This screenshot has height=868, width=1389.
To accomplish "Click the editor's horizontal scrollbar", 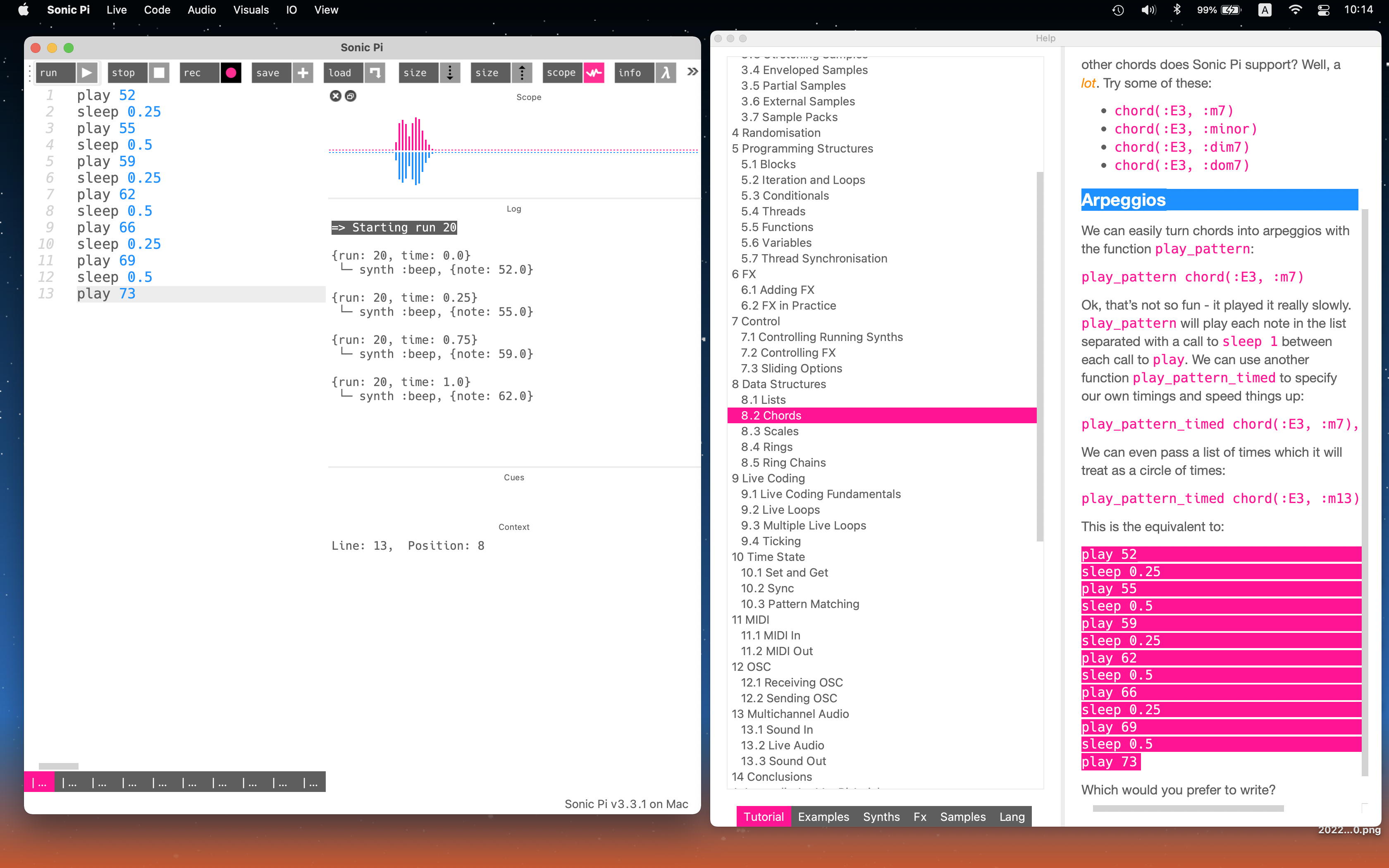I will pos(59,766).
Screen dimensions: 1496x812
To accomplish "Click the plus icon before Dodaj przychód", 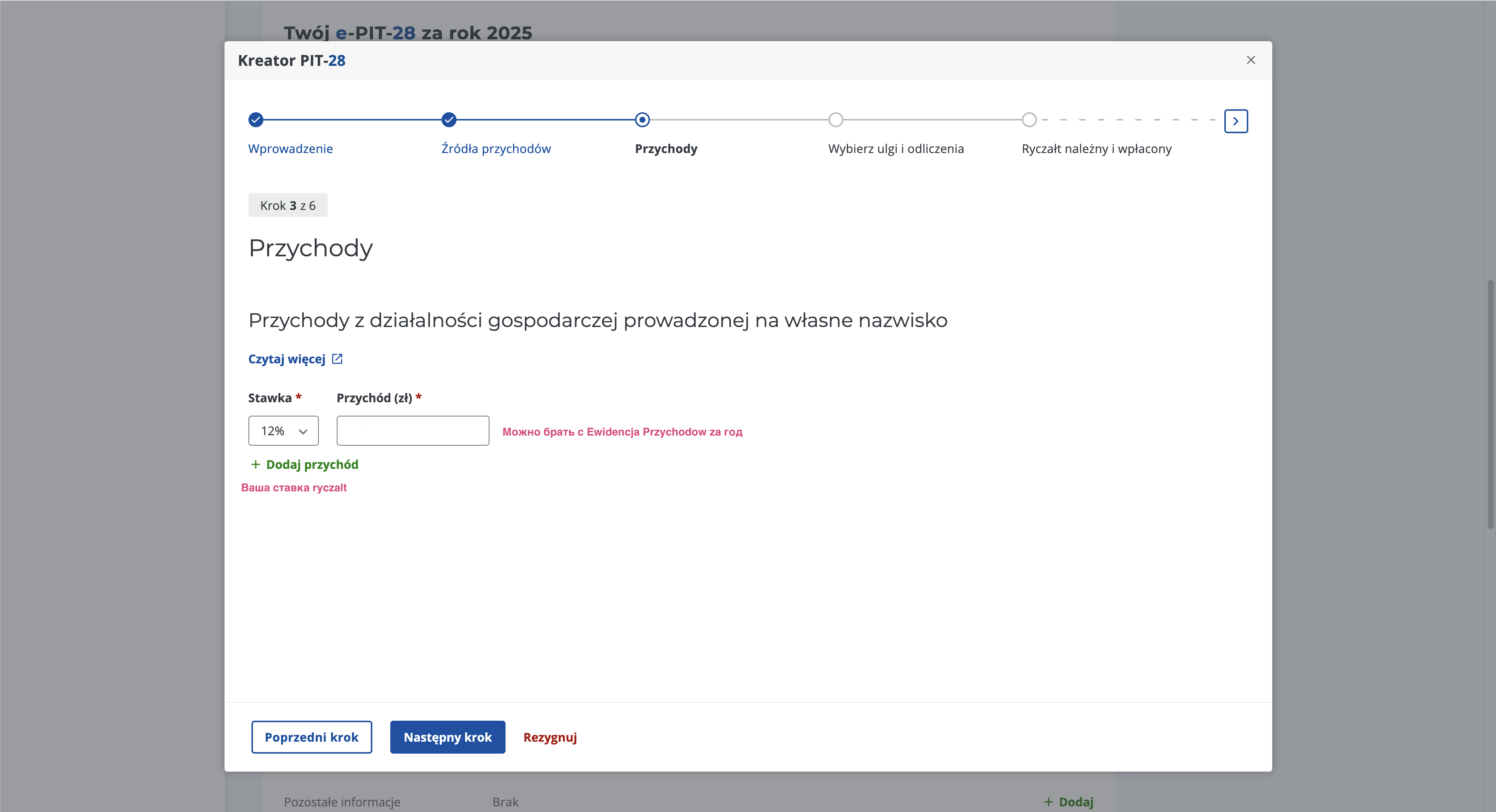I will tap(256, 465).
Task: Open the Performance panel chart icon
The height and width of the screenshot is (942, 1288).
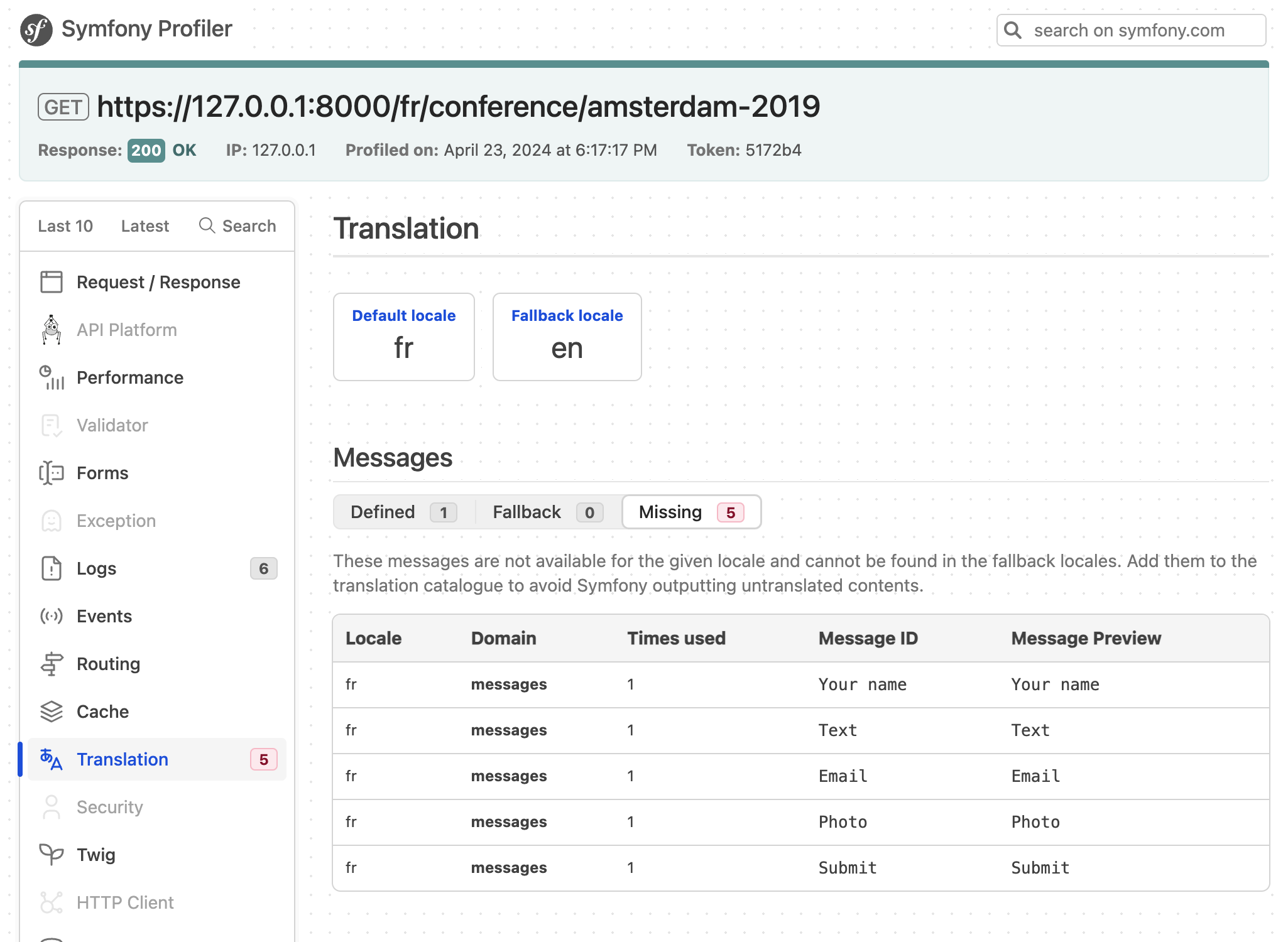Action: [x=52, y=377]
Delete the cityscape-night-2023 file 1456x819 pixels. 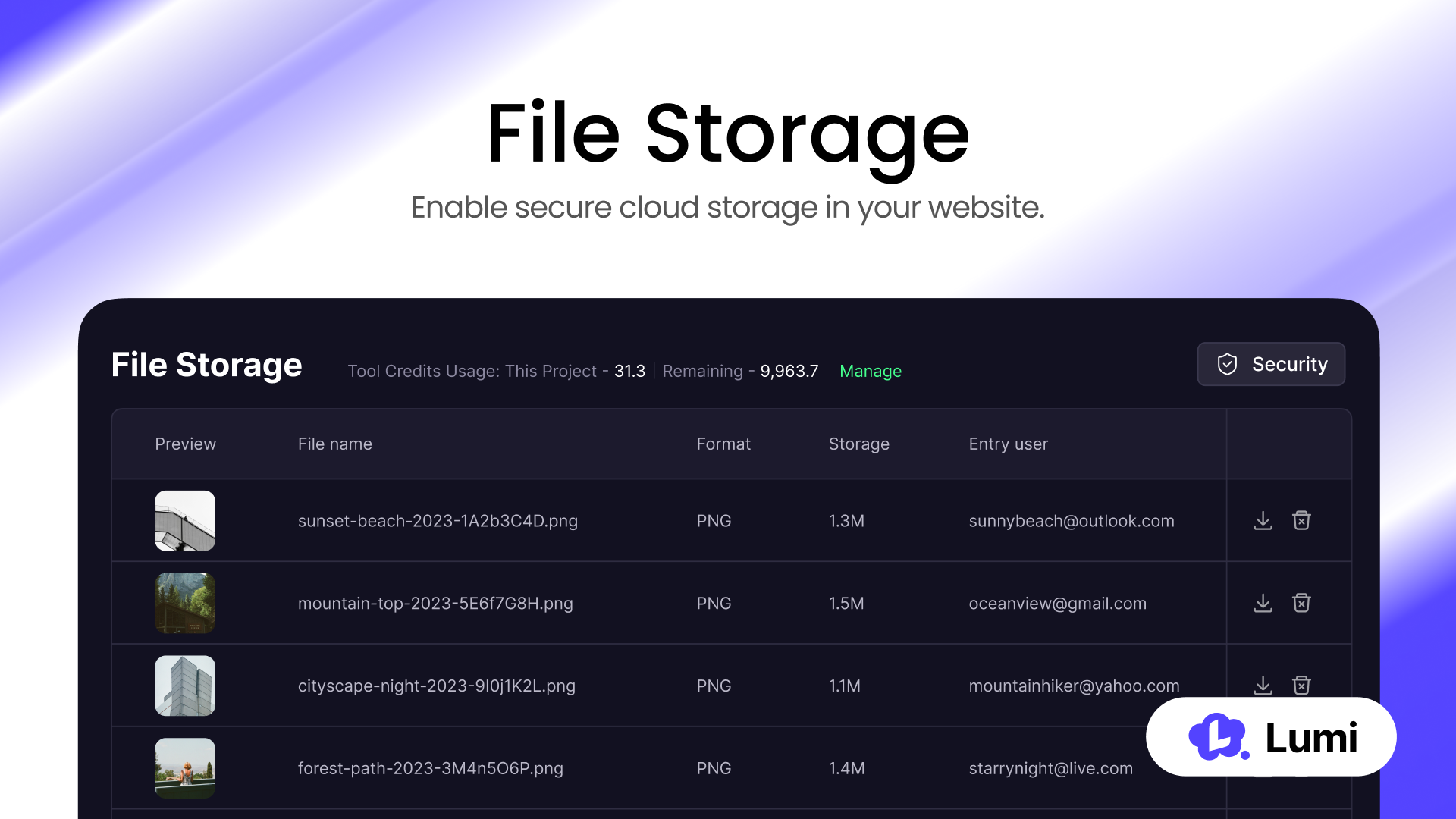pos(1301,684)
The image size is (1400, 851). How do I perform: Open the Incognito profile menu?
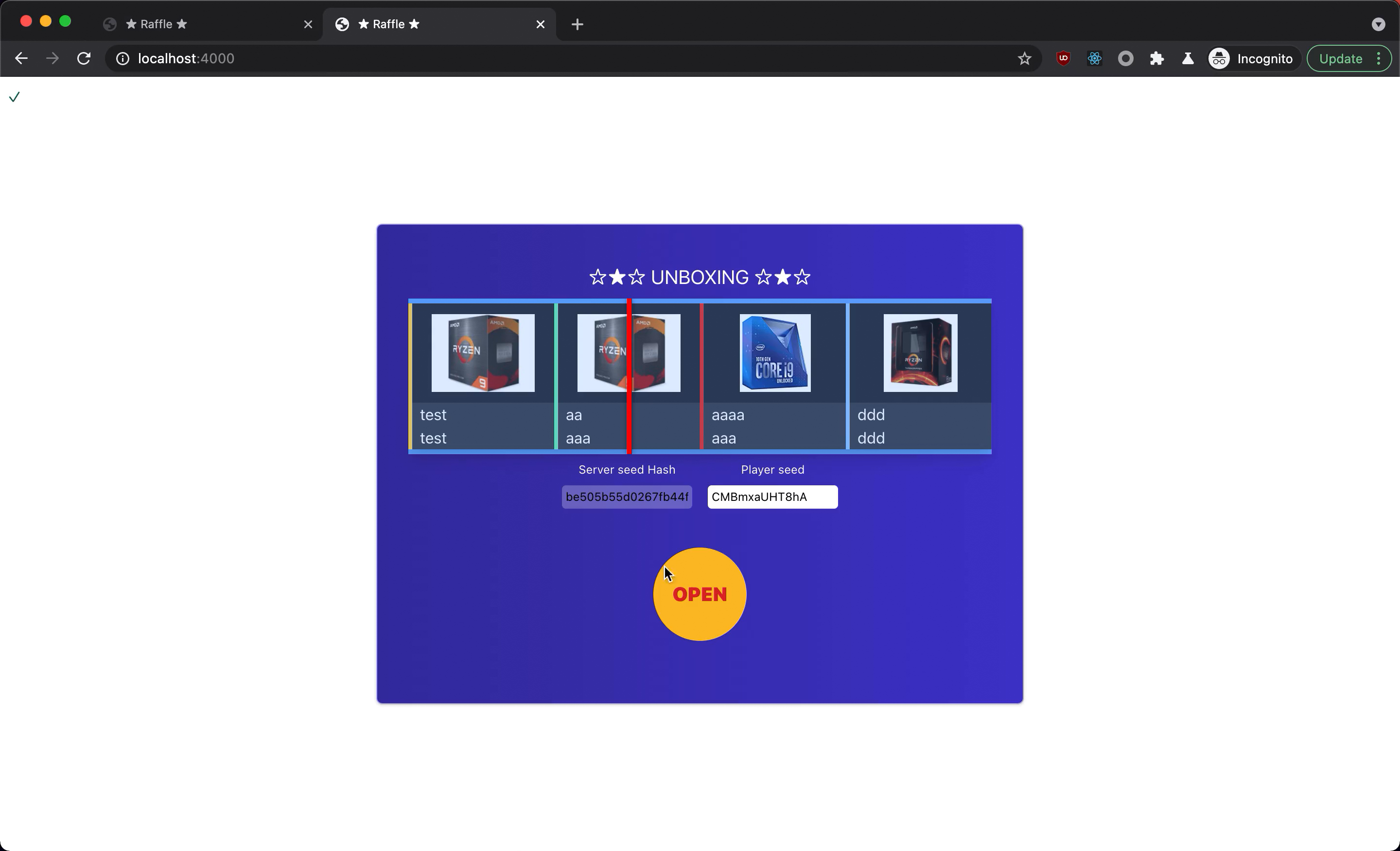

EXERCISE DESCRIPTION:
Lines of the material that contain the word "Open" are to be gathered.

TASK RESULT:
Task: Open the Performance panel chart icon
The image size is (1400, 851). How do I perform: Open the Incognito profile menu?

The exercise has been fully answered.